MINSK, 6 May (BelTA) - Belarus was among the few countries that increased the inflow of net foreign direct investment last year, Belarus' Economy Minister Aleksandr Chervyakov said in an interview to the SB. Belarus Segodnya newspaper, BelTA has learned.
According to him, the competition for foreign investment has sharply increased in recent years. This is partly a consequence of weaker international investment flows triggered by the COVID-19 pandemic.
“According to UNCTAD's 2020 data, global foreign direct investment fell by 42%. The decline was 69% in developed countries, 12% in developing countries, and 77% in transition economies. Belarus was among the few countries to have increased the inflow of net foreign direct investment last year, up $1.4 billion, or 6.6%. This suggests that our economy has not lost its attractiveness and is still interesting for investors. It is especially important that the FDI structure has improved. The reinvestment rate exceeded 30%. This once again emphasizes the confidence and willingness of foreign investors to invest their profits in further development within our country,” the minister said.
Aleksandr Chervyakov added that last year 56 new residents were registered in the country's free economic zones and the Great Stone Industrial Park.

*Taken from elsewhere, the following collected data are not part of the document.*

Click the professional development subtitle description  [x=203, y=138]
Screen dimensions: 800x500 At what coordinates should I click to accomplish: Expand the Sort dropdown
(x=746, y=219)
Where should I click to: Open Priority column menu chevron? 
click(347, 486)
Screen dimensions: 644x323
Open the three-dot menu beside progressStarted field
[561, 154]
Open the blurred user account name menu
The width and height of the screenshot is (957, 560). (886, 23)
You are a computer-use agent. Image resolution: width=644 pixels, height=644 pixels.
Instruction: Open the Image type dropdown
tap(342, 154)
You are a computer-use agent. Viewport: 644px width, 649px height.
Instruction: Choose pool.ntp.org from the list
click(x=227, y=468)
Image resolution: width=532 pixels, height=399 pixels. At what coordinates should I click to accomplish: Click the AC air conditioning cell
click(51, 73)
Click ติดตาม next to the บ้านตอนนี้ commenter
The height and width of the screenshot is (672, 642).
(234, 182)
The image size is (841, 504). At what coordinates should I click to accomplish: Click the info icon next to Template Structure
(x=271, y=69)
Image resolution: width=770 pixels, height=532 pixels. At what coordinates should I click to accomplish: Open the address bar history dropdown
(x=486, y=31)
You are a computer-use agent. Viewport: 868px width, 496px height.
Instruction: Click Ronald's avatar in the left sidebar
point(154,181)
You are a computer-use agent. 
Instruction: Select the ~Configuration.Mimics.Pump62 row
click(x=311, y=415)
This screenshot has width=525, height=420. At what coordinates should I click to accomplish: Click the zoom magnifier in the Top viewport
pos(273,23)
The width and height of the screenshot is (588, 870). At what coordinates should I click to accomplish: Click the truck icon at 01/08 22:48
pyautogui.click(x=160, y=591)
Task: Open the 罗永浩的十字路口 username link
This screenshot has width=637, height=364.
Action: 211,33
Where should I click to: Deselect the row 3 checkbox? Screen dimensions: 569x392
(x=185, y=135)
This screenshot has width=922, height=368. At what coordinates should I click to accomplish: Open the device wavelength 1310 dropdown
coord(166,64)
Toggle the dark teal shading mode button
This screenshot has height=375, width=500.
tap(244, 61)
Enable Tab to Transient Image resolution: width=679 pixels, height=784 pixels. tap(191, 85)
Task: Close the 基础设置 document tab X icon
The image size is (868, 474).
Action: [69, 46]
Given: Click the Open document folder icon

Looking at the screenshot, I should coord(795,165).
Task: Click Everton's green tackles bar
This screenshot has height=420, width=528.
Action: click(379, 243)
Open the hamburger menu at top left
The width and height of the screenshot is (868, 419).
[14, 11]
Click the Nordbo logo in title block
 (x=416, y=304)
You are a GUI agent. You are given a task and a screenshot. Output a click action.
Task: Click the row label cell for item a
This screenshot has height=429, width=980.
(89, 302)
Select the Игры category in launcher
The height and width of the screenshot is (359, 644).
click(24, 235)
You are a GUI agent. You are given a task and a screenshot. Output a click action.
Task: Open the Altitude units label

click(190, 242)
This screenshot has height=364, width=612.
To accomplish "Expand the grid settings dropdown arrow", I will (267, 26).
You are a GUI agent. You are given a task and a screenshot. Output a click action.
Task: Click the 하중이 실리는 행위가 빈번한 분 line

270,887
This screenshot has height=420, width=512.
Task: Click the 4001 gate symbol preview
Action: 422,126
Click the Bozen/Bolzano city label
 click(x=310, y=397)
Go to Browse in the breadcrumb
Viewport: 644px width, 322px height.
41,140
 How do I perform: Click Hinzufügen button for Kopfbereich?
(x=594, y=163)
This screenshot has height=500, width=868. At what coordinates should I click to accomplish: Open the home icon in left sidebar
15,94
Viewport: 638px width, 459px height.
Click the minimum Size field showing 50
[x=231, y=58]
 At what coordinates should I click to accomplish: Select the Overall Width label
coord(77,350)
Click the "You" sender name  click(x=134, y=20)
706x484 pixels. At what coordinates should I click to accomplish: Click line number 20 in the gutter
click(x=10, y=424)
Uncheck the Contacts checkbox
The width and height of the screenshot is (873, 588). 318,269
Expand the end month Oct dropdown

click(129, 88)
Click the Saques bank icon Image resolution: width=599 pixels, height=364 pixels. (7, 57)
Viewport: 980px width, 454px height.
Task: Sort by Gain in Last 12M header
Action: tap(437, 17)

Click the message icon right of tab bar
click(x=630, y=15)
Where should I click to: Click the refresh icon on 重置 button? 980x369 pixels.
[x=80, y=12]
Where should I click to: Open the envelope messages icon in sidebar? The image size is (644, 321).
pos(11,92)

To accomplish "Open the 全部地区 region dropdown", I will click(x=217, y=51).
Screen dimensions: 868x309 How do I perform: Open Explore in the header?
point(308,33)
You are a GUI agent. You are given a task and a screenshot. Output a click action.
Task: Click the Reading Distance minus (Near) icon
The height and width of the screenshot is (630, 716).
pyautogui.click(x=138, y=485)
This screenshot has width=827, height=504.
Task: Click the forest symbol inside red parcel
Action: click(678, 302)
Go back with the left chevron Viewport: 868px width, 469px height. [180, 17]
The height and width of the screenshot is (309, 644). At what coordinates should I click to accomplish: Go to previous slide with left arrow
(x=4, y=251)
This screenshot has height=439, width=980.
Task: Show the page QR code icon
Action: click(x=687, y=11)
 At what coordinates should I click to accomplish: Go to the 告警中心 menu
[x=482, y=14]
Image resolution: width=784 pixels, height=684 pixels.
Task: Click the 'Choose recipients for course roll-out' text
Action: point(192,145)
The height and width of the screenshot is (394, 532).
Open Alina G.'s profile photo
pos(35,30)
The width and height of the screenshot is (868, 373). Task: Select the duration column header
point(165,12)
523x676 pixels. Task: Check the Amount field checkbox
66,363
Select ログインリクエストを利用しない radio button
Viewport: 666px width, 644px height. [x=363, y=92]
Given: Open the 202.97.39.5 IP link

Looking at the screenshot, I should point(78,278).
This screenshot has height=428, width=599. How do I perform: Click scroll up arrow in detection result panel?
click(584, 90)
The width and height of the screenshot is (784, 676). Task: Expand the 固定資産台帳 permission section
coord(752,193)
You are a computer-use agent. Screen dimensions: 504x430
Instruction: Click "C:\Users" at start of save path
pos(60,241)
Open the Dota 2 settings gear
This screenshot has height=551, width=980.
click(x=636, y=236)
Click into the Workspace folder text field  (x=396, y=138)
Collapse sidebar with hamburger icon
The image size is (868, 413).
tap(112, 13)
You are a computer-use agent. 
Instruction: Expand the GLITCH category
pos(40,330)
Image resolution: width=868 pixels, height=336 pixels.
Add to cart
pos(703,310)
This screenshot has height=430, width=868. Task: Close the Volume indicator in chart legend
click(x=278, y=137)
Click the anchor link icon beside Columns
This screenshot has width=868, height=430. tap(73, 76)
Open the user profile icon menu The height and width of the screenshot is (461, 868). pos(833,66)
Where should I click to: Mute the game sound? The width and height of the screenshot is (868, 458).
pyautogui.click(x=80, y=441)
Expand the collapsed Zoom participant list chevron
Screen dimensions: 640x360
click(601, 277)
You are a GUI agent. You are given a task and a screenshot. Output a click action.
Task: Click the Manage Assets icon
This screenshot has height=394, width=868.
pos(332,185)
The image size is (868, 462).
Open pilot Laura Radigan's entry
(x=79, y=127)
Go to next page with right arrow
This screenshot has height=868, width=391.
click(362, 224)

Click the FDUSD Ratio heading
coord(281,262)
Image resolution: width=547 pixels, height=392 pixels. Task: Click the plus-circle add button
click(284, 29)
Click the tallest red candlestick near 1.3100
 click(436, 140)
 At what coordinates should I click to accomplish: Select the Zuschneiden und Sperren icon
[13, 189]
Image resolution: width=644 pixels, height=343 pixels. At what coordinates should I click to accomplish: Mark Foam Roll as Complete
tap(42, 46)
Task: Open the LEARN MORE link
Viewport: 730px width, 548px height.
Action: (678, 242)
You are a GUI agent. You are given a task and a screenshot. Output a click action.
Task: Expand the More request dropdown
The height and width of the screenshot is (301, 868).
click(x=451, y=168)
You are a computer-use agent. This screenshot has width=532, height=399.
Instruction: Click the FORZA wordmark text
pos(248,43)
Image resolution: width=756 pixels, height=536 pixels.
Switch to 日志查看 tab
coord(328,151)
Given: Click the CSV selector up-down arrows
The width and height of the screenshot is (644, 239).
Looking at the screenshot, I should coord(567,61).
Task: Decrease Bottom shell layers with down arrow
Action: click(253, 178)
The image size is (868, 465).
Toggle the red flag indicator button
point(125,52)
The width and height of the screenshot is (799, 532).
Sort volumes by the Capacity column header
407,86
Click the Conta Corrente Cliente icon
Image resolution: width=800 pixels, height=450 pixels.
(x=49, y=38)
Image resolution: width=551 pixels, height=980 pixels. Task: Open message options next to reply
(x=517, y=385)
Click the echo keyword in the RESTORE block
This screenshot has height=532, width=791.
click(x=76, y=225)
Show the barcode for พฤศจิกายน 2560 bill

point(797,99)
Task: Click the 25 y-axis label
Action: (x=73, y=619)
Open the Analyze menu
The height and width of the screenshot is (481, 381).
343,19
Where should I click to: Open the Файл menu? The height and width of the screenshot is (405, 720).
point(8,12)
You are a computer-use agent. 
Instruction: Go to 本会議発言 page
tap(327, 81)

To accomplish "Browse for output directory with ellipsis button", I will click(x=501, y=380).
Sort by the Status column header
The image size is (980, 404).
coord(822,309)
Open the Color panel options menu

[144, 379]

The total volume of their declared investments made up some $280 million and 2,500 new jobs. Thirty residents of them are with foreign capital and total investments of $240 million and 1,500 new jobs. The biggest trade partner and investor in the Belarusian economy is Russia. It accounts for one fifth of all foreign capital in the country. The top five countries also include Cyprus, the Netherlands, Germany and the United States.
The new investment projects, launched in 2020, are focused on advanced processing of local raw materials. Such wood processing projects are implemented in Vitebsk Oblast and Grodno Oblast.
“Belarus' competitive advantages are well known. These are, of course, the advantageous geographical location at the junction of two major integration associations - the EU and the EAEU, developed transport communications and infrastructure, and also a highly qualified workforce and significant scientific and technical potential. Another important benefit is the presence of areas with preferential regimes for investors. We understand that in conditions of fierce competition for capital, it is necessary to create conditions that are at least no worse than those in the neighboring countries. We are working in this direction, carrying out extensive reforms aimed at improving the investment attractiveness. Transformations will affect a wide range of relations, with tax and investment legislation further improving,” the minister said.